Troubleshooting guide
Creating a Configuration
SHURE
P4800 System Processor Software Guide Page 22 of 108
Crossovers and Splitters
Since they are output processors, crossovers can only be placed on output channel strips. They can be
added to output strips like any other processor block, but you must take into account the following:
§ A crossover extends downward to span the specified number of outputs, so you must
select a channel strip that has enough outputs below it.
§ A crossover block can only span consecutive outputs.
§ Crossovers cannot overlap on any output strips.
§ Mix points will disappear from all outputs spanned by the crossover, except the top
channel strip.
§ Processor slots to the left of the crossover will disappear from outputs below the top strip.
§ Splitters possess the same signal flow ramifications and restrictions as crossovers.
If your configuration calls for crossovers, they should be added to the signal flow diagram before you
connect mix points or add other processors to the output channel strips.
Ducker
The ducker should be placed only on the input channel strip that carries the paging signal. The system
will not allow you to place a ducker on an output strip.
Replacing Processors
Only one processor block at a time can occupy a given slot. To replace an existing processor with another,
first delete it from the slot then add the new processor using any of the methods described above.
Managing DSP Resources
Although the P4800 has sufficient processing power for many applications, it is possible to populate
the signal flow diagram with more processor blocks than the device's DSP (digital signal processing)
resources can handle. This section explains in general terms how the System Processor manages the
signal processing requirements of a configuration, and gives you some hints on how to get the most
out of the DSP resources.
Resource Allocation
By placing a processor block on a channel strip, you are allocating the DSP resources necessary for it to
run at its maximum capacity. This is why so many varieties of the same type of processor blocks are
provided; so that you can select only the amount of processing you actually need for a given module. When
you are designing a simple configuration, it is not critical to pay attention to how much DSP is being utilized.

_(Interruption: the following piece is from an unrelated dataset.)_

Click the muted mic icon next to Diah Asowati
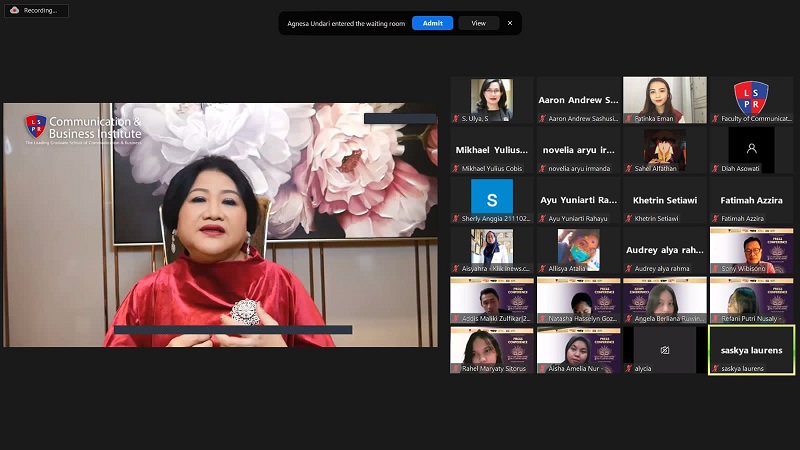Viewport: 800px width, 450px height. click(715, 168)
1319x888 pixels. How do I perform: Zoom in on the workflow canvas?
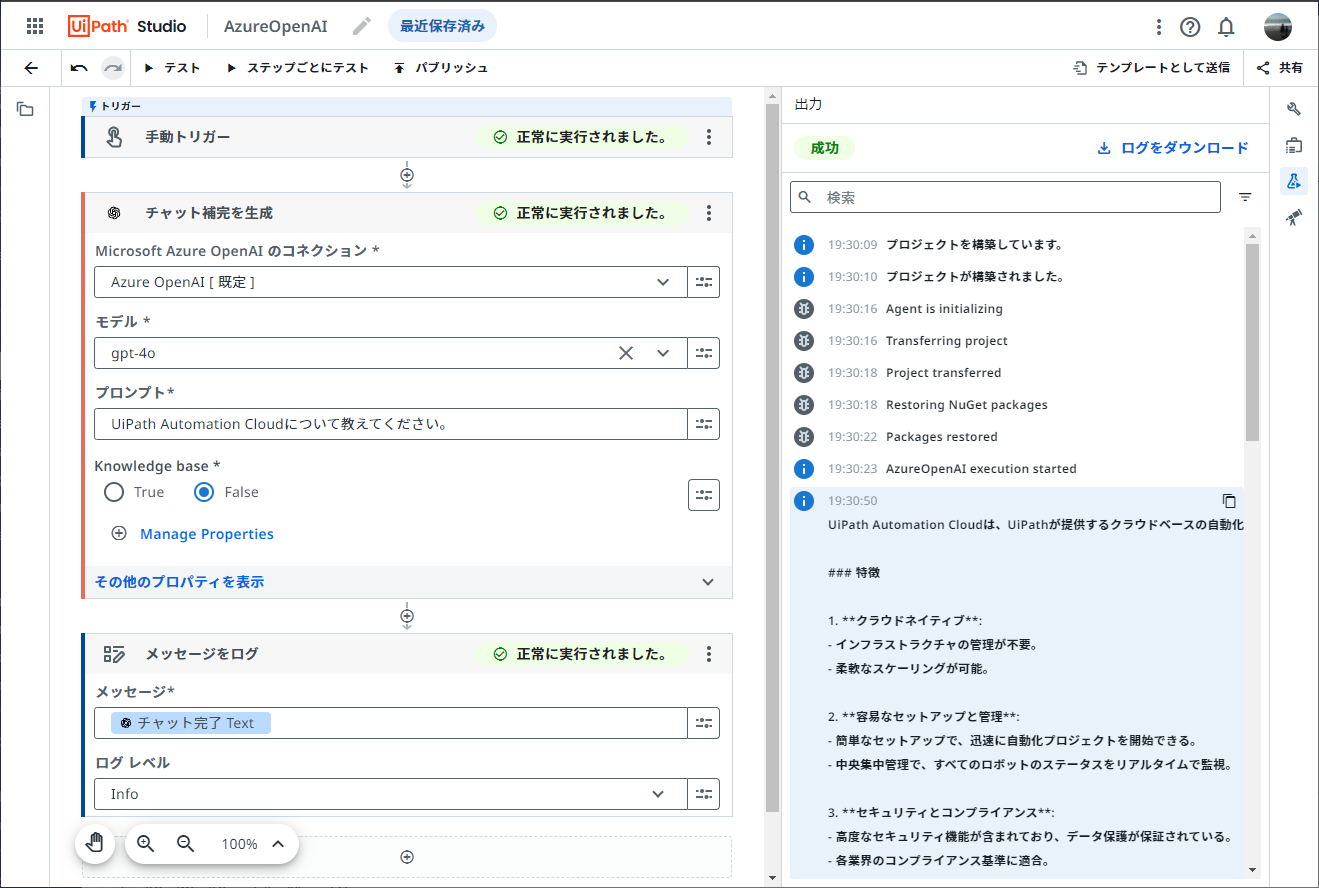coord(144,843)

However, the more complicated the configuration, the more important it is to select processor blocks that
use the minimal processing resources necessary to get the job done.
For example: when you place a ten-band parametric EQ on a channel strip, you will instantly allocate
the processing power required by all ten filters, even if you are only using four of them. The PEQ5
would be the best choice, in this instance.
Delay Memory
The System Processor has a memory buffer that will hold up to 20 seconds of delay time, which you
can divide among any combination of delay processors. Like DSP resources, delay memory is
allocated to each processor block according to the maximum delay time indicated in the block name.
For example, if you need 45 ms of delay, don’t use the 2-second delay when the 150ms delay will
do just as well. Even though both processors may be set to the same values, the DLY 2s block still
occupies a full two seconds of delay memory.
Note: Do not confuse delay memory with DSP resources. Each delay utilizes the same
amount of DSP, regardless of its maximum delay time.